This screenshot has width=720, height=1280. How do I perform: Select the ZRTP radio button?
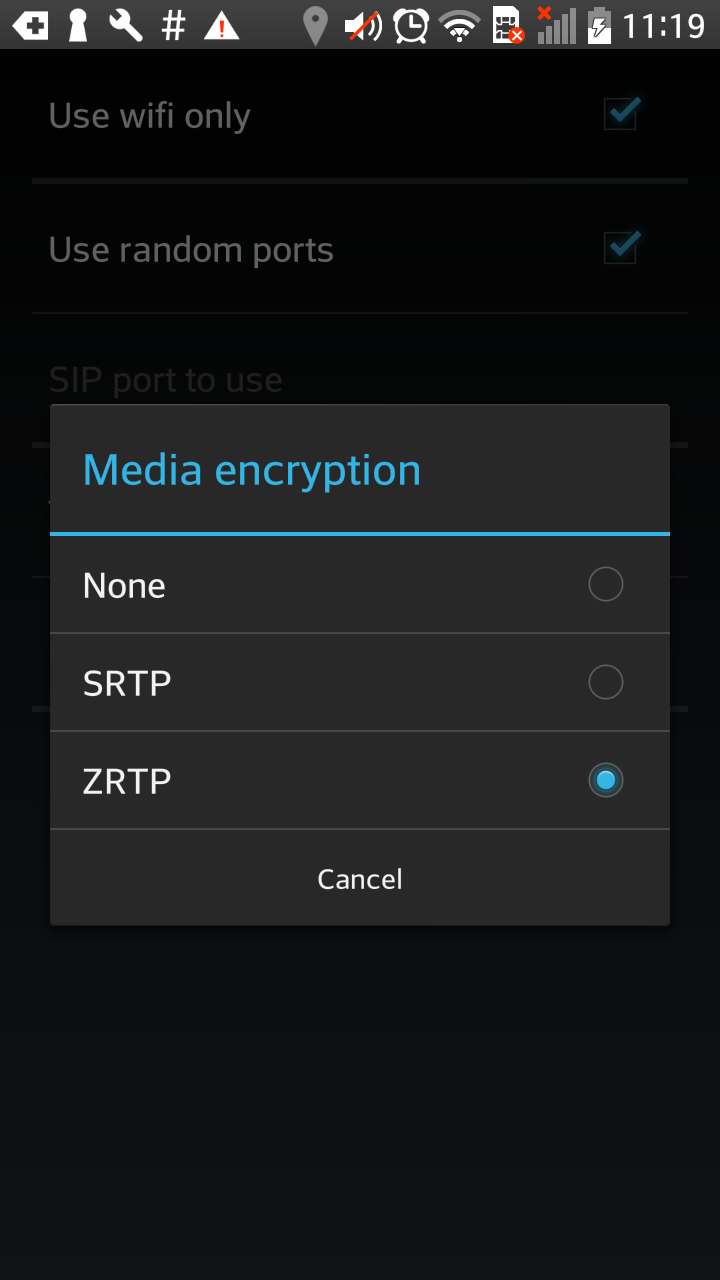tap(605, 780)
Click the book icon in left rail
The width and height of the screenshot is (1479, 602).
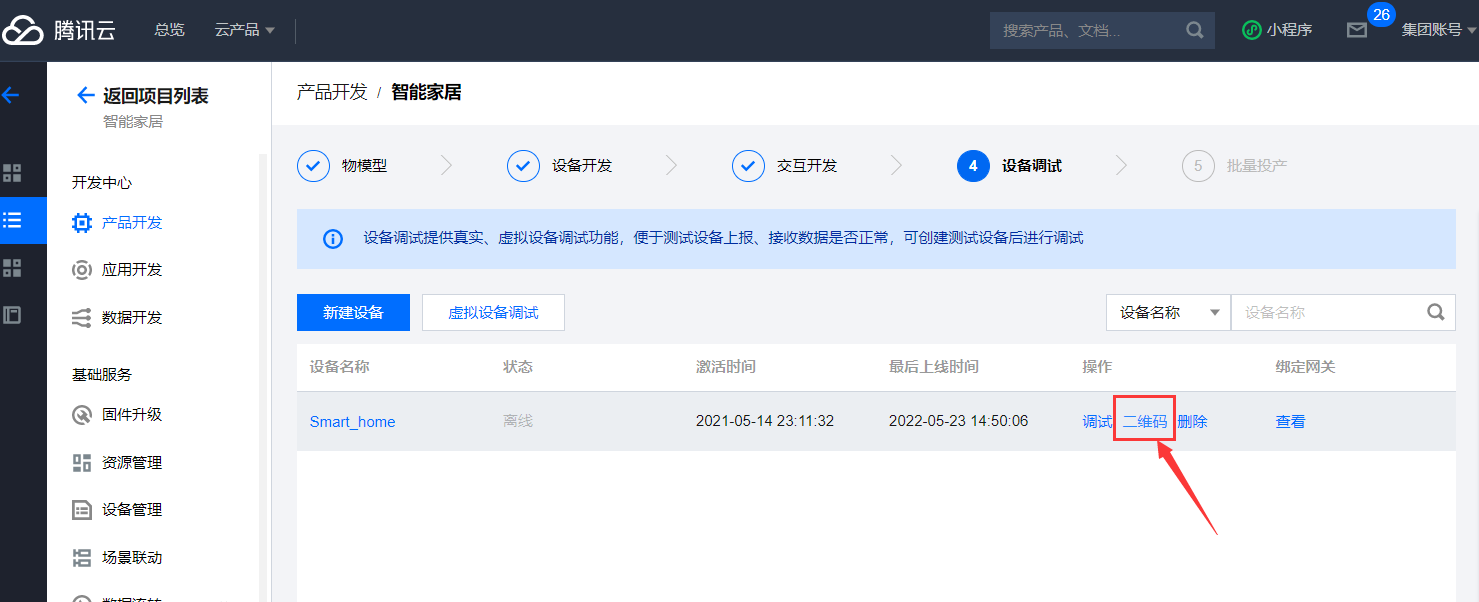(x=12, y=315)
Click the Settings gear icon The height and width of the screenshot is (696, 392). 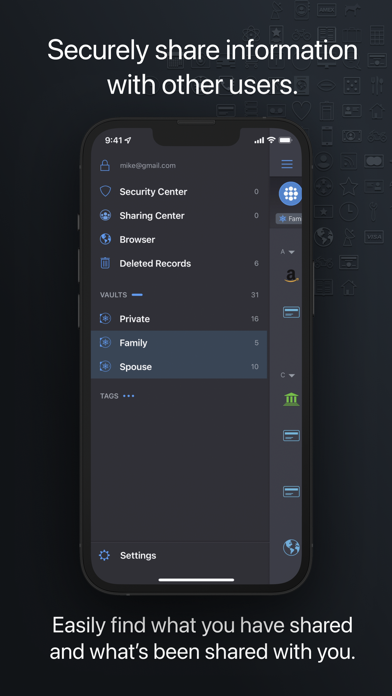[104, 555]
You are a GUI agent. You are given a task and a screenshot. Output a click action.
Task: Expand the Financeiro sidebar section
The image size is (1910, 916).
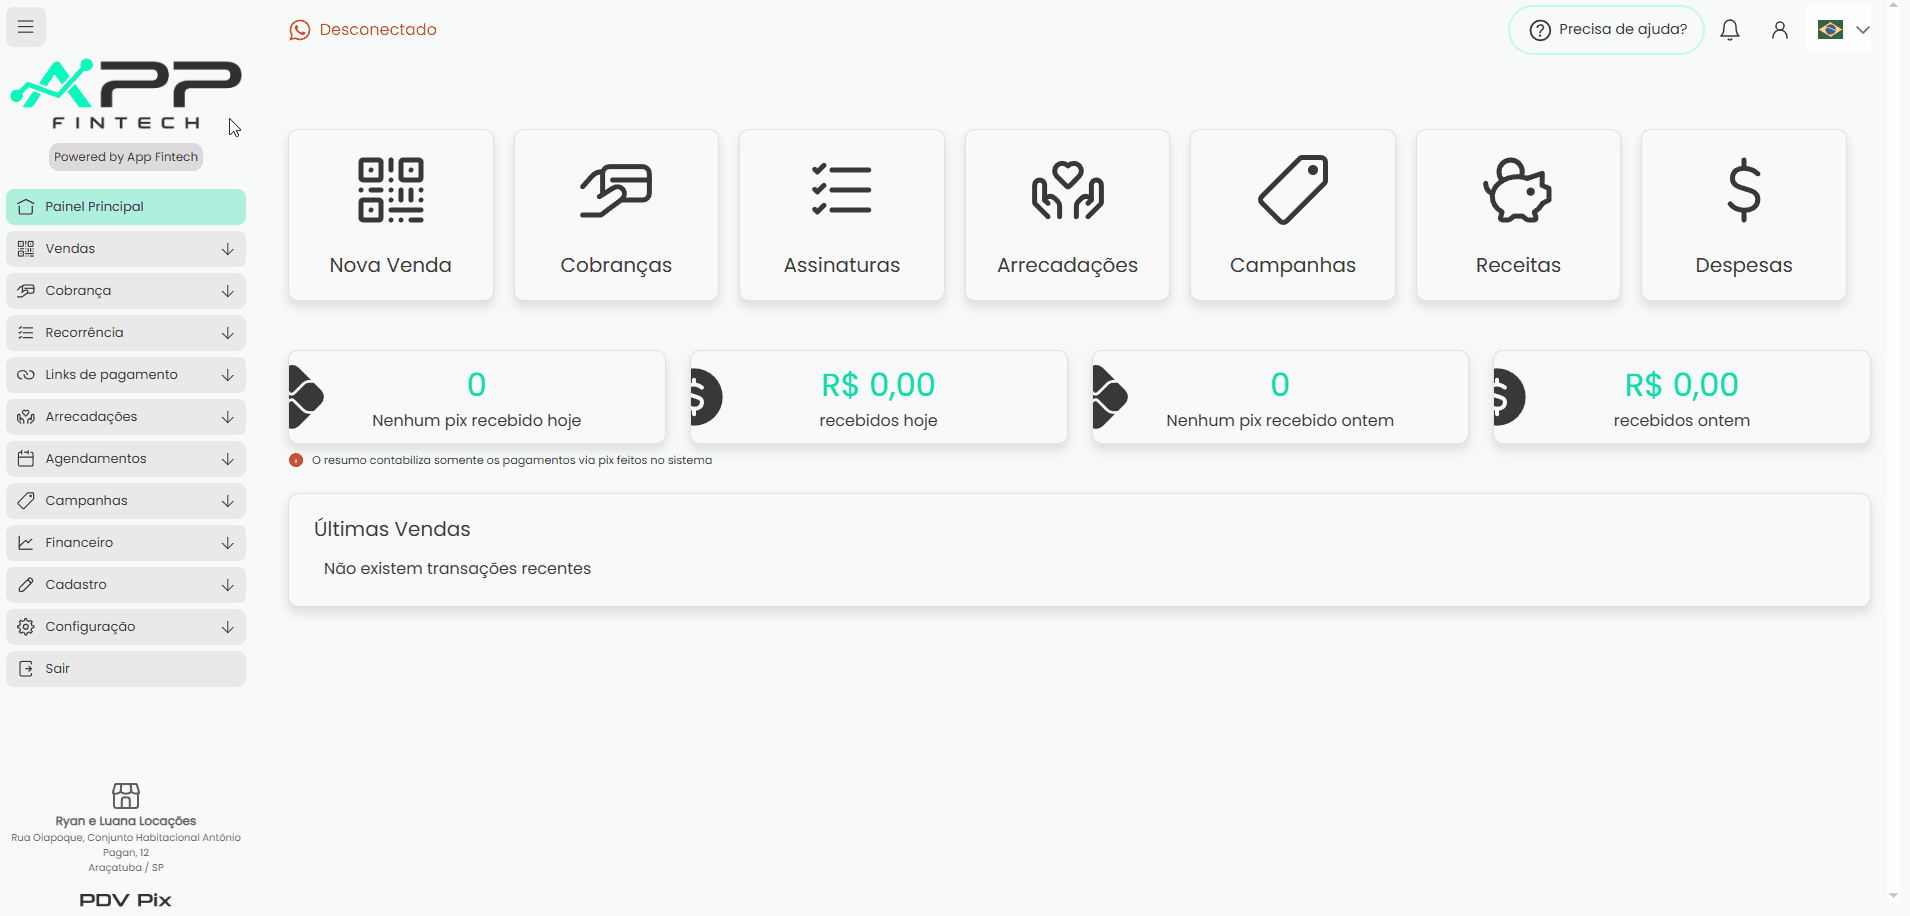click(x=126, y=543)
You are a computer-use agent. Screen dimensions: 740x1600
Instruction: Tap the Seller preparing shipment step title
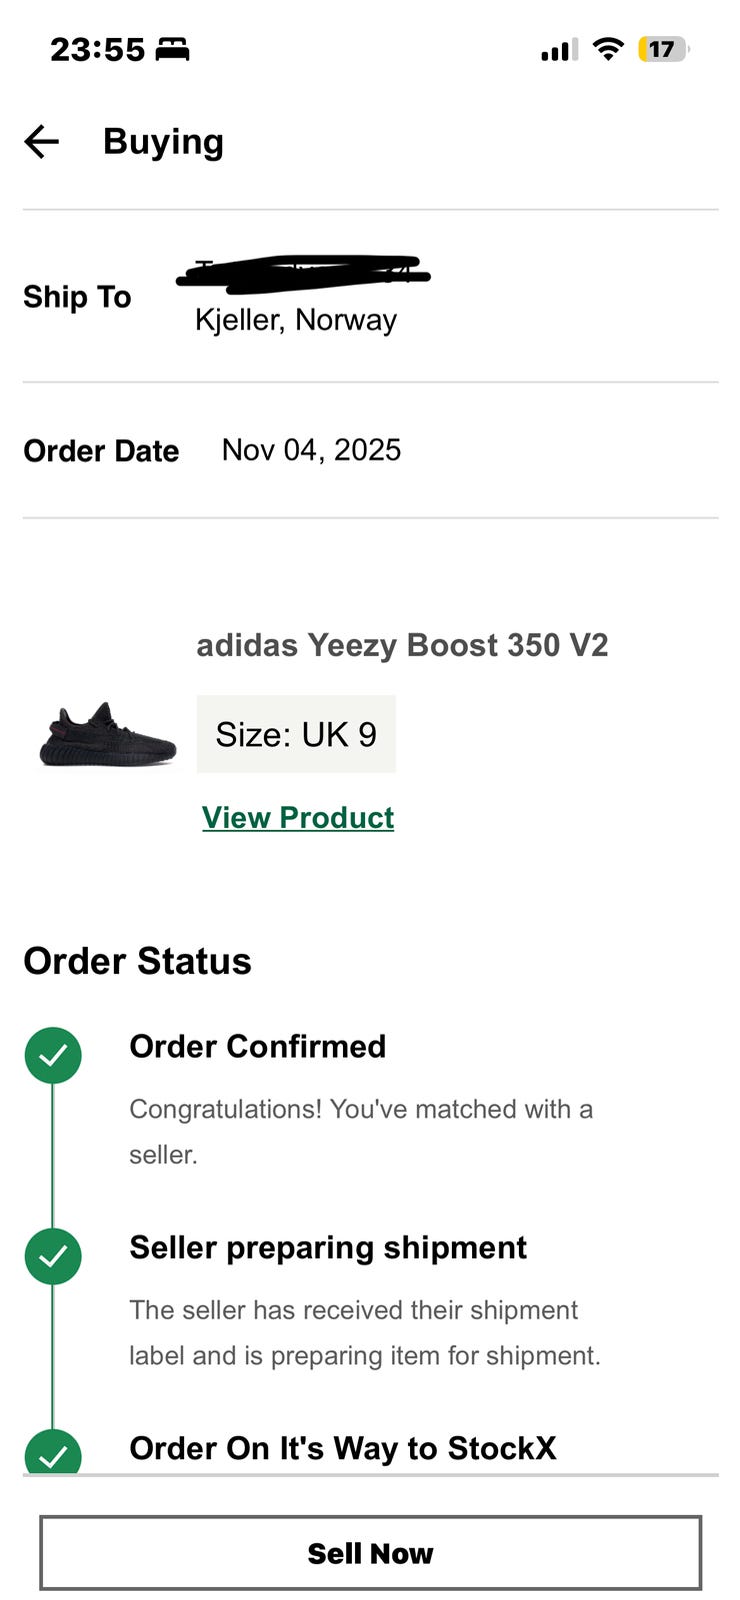[x=328, y=1247]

- _Task statement_: In the listing above, how many lines include the word "agent"? Answer with the number and nothing more.

- _Task solution_: 2